Turn every line of the items below into a numbered list, leaving out the blank lines.

**GIVEN DATA**:

• • • •

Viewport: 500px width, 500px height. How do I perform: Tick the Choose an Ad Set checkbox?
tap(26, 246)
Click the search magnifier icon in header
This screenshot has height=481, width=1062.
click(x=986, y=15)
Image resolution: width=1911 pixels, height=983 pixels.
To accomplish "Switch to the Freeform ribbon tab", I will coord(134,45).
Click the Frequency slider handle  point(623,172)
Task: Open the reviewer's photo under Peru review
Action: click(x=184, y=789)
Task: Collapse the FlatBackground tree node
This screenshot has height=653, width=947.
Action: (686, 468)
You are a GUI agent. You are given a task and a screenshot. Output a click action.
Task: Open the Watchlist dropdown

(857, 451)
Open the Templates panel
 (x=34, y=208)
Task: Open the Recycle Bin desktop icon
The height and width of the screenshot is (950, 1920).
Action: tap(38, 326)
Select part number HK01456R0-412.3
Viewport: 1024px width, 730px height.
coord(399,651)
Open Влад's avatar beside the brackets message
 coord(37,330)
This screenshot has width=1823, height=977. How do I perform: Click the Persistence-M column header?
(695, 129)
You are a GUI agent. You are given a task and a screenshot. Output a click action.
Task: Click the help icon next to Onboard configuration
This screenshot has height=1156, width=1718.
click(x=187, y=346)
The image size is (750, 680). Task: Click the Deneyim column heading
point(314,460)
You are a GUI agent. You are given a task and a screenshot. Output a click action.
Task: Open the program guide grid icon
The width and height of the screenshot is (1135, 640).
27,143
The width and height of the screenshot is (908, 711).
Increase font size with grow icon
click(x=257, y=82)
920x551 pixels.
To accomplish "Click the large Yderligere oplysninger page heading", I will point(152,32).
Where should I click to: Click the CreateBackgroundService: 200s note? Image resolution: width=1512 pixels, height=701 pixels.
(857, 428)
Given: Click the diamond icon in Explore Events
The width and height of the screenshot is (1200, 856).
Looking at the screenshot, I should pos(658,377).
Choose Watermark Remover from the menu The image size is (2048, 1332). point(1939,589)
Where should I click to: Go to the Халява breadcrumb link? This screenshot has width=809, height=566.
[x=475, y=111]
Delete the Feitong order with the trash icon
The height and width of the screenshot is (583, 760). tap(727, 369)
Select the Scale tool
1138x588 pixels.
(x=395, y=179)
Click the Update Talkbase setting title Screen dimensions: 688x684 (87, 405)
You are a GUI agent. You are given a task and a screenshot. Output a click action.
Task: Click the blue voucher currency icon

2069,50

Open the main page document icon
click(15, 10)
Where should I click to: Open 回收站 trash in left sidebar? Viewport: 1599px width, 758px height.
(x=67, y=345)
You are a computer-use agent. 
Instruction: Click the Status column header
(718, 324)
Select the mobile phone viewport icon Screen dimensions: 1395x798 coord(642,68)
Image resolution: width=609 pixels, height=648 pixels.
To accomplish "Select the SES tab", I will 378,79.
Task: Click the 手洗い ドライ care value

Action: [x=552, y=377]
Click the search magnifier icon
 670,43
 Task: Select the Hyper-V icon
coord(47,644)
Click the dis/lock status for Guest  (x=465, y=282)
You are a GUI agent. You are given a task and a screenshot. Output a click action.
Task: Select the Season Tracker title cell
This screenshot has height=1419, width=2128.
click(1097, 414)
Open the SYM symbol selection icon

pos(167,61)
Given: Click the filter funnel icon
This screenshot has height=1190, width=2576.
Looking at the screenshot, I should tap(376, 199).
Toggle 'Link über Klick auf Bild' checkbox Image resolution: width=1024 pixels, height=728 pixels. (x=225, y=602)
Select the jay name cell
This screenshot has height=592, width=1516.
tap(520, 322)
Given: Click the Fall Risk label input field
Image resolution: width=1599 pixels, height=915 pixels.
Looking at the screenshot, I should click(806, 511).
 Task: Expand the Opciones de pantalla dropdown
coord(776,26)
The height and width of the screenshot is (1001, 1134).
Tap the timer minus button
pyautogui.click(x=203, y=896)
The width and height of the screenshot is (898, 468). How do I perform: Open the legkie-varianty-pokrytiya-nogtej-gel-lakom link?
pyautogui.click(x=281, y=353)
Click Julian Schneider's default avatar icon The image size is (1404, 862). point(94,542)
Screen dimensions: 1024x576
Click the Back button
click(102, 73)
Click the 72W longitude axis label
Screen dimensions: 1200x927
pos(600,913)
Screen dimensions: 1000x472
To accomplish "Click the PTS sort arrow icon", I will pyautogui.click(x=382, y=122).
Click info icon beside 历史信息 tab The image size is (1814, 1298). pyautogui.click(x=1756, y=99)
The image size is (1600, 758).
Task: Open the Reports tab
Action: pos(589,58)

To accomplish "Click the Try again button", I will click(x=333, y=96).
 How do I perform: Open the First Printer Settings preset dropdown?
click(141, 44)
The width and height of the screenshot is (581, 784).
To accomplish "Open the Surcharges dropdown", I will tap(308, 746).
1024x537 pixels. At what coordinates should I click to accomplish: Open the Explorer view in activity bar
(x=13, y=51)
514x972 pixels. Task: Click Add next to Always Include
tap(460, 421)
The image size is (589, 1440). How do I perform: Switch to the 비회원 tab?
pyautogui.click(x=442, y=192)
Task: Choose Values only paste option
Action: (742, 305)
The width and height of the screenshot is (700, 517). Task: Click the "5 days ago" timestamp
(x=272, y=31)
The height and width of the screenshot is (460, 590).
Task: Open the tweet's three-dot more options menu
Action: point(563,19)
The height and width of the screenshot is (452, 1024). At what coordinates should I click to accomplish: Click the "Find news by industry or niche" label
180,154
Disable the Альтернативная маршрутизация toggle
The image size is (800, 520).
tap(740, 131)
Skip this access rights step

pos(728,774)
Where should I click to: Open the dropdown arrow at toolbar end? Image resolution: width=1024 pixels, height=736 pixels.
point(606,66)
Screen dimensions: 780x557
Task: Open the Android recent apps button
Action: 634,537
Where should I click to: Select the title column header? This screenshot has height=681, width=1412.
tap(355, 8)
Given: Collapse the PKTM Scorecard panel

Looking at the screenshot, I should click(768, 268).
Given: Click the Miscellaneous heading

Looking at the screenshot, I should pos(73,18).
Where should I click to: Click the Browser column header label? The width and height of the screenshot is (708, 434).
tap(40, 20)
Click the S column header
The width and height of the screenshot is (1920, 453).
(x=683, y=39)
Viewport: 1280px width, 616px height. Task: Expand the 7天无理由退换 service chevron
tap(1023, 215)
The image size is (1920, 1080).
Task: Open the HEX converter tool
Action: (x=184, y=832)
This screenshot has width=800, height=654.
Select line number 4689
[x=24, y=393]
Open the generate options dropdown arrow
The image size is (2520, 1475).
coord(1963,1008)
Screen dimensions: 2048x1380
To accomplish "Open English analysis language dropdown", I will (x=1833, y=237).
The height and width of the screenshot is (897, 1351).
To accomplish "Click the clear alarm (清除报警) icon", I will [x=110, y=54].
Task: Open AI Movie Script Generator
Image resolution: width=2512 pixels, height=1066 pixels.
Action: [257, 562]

• • • •

**EXERCISE ANSWER**:
1. Viewport: 500px width, 500px height. How do I perform: Tick the Choose an Ad Set checkbox?
2. tap(26, 246)
3. Click the search magnifier icon in header
4. This screenshot has height=481, width=1062.
5. click(x=986, y=15)
6. Image resolution: width=1911 pixels, height=983 pixels.
7. To accomplish "Switch to the Freeform ribbon tab", I will coord(134,45).
8. Click the Frequency slider handle  point(623,172)
9. Task: Open the reviewer's photo under Peru review
10. Action: click(x=184, y=789)
11. Task: Collapse the FlatBackground tree node
12. This screenshot has height=653, width=947.
13. Action: (686, 468)
14. You are a GUI agent. You are given a task and a screenshot. Output a click action.
15. Task: Open the Watchlist dropdown
16. (857, 451)
17. Open the Templates panel
18.  (x=34, y=208)
19. Task: Open the Recycle Bin desktop icon
20. The height and width of the screenshot is (950, 1920).
21. Action: tap(38, 326)
22. Select part number HK01456R0-412.3
23. Viewport: 1024px width, 730px height.
24. coord(399,651)
25. Open Влад's avatar beside the brackets message
26.  coord(37,330)
27. This screenshot has width=1823, height=977. How do I perform: Click the Persistence-M column header?
28. (695, 129)
29. You are a GUI agent. You are given a task and a screenshot. Output a click action.
30. Task: Click the help icon next to Onboard configuration
31. This screenshot has height=1156, width=1718.
32. click(x=187, y=346)
33. The image size is (750, 680). Task: Click the Deneyim column heading
34. point(314,460)
35. You are a GUI agent. You are given a task and a screenshot. Output a click action.
36. Task: Open the program guide grid icon
37. The width and height of the screenshot is (1135, 640).
38. 27,143
39. The width and height of the screenshot is (908, 711).
40. Increase font size with grow icon
41. click(x=257, y=82)
42. 920x551 pixels.
43. To accomplish "Click the large Yderligere oplysninger page heading", I will point(152,32).
44. Where should I click to: Click the CreateBackgroundService: 200s note? Image resolution: width=1512 pixels, height=701 pixels.
45. (857, 428)
46. Given: Click the diamond icon in Explore Events
47. The width and height of the screenshot is (1200, 856).
48. Looking at the screenshot, I should pos(658,377).
49. Choose Watermark Remover from the menu The image size is (2048, 1332). point(1939,589)
50. Where should I click to: Go to the Халява breadcrumb link? This screenshot has width=809, height=566.
51. [x=475, y=111]
52. Delete the Feitong order with the trash icon
53. The height and width of the screenshot is (583, 760). tap(727, 369)
54. Select the Scale tool
55. 1138x588 pixels.
56. (x=395, y=179)
57. Click the Update Talkbase setting title Screen dimensions: 688x684 (87, 405)
58. You are a GUI agent. You are given a task and a screenshot. Output a click action.
59. Task: Click the blue voucher currency icon
60. 2069,50
61. Open the main page document icon
62. click(15, 10)
63. Where should I click to: Open 回收站 trash in left sidebar? Viewport: 1599px width, 758px height.
64. (x=67, y=345)
65. You are a computer-use agent. 
66. Instruction: Click the Status column header
67. (718, 324)
68. Select the mobile phone viewport icon Screen dimensions: 1395x798 coord(642,68)
69. Image resolution: width=609 pixels, height=648 pixels.
70. To accomplish "Select the SES tab", I will 378,79.
71. Task: Click the 手洗い ドライ care value
72. Action: [x=552, y=377]
73. Click the search magnifier icon
74.  670,43
75.  Task: Select the Hyper-V icon
76. coord(47,644)
77. Click the dis/lock status for Guest  (x=465, y=282)
78. You are a GUI agent. You are given a task and a screenshot. Output a click action.
79. Task: Select the Season Tracker title cell
80. This screenshot has height=1419, width=2128.
81. click(1097, 414)
82. Open the SYM symbol selection icon
83. pos(167,61)
84. Given: Click the filter funnel icon
85. This screenshot has height=1190, width=2576.
86. Looking at the screenshot, I should tap(376, 199).
87. Toggle 'Link über Klick auf Bild' checkbox Image resolution: width=1024 pixels, height=728 pixels. (x=225, y=602)
88. Select the jay name cell
89. This screenshot has height=592, width=1516.
90. tap(520, 322)
91. Given: Click the Fall Risk label input field
92. Image resolution: width=1599 pixels, height=915 pixels.
93. Looking at the screenshot, I should click(806, 511).
94.  Task: Expand the Opciones de pantalla dropdown
95. coord(776,26)
96. The height and width of the screenshot is (1001, 1134).
97. Tap the timer minus button
98. pyautogui.click(x=203, y=896)
99. The width and height of the screenshot is (898, 468). How do I perform: Open the legkie-varianty-pokrytiya-nogtej-gel-lakom link?
100. pyautogui.click(x=281, y=353)
101. Click Julian Schneider's default avatar icon The image size is (1404, 862). point(94,542)
102. Screen dimensions: 1024x576
103. Click the Back button
104. click(102, 73)
105. Click the 72W longitude axis label
106. Screen dimensions: 1200x927
107. pos(600,913)
108. Screen dimensions: 1000x472
109. To accomplish "Click the PTS sort arrow icon", I will pyautogui.click(x=382, y=122).
110. Click info icon beside 历史信息 tab The image size is (1814, 1298). pyautogui.click(x=1756, y=99)
111. The image size is (1600, 758).
112. Task: Open the Reports tab
113. Action: pos(589,58)
114. To accomplish "Click the Try again button", I will click(x=333, y=96).
115.  How do I perform: Open the First Printer Settings preset dropdown?
116. click(141, 44)
117. The width and height of the screenshot is (581, 784).
118. To accomplish "Open the Surcharges dropdown", I will tap(308, 746).
119. 1024x537 pixels. At what coordinates should I click to accomplish: Open the Explorer view in activity bar
120. (x=13, y=51)
121. 514x972 pixels. Task: Click Add next to Always Include
122. tap(460, 421)
123. The image size is (589, 1440). How do I perform: Switch to the 비회원 tab?
124. pyautogui.click(x=442, y=192)
125. Task: Choose Values only paste option
126. Action: (742, 305)
127. The width and height of the screenshot is (700, 517). Task: Click the "5 days ago" timestamp
128. (x=272, y=31)
129. The height and width of the screenshot is (460, 590).
130. Task: Open the tweet's three-dot more options menu
131. Action: point(563,19)
132. The height and width of the screenshot is (452, 1024). At what coordinates should I click to accomplish: Click the "Find news by industry or niche" label
133. 180,154
134. Disable the Альтернативная маршрутизация toggle
135. The image size is (800, 520).
136. tap(740, 131)
137. Skip this access rights step
138. pos(728,774)
139. Where should I click to: Open the dropdown arrow at toolbar end? Image resolution: width=1024 pixels, height=736 pixels.
140. point(606,66)
141. Screen dimensions: 780x557
142. Task: Open the Android recent apps button
143. Action: 634,537
144. Where should I click to: Select the title column header? This screenshot has height=681, width=1412.
145. tap(355, 8)
146. Given: Collapse the PKTM Scorecard panel
147. Looking at the screenshot, I should click(768, 268).
148. Given: Click the Miscellaneous heading
149. Looking at the screenshot, I should pos(73,18).
150. Where should I click to: Click the Browser column header label? The width and height of the screenshot is (708, 434).
151. tap(40, 20)
152. Click the S column header
153. The width and height of the screenshot is (1920, 453).
154. (x=683, y=39)
155. Viewport: 1280px width, 616px height. Task: Expand the 7天无理由退换 service chevron
156. tap(1023, 215)
157. The image size is (1920, 1080).
158. Task: Open the HEX converter tool
159. Action: (x=184, y=832)
160. This screenshot has width=800, height=654.
161. Select line number 4689
162. [x=24, y=393]
163. Open the generate options dropdown arrow
164. The image size is (2520, 1475).
165. coord(1963,1008)
166. Screen dimensions: 2048x1380
167. To accomplish "Open English analysis language dropdown", I will (x=1833, y=237).
168. The height and width of the screenshot is (897, 1351).
169. To accomplish "Click the clear alarm (清除报警) icon", I will [x=110, y=54].
170. Task: Open AI Movie Script Generator
171. Image resolution: width=2512 pixels, height=1066 pixels.
172. Action: [257, 562]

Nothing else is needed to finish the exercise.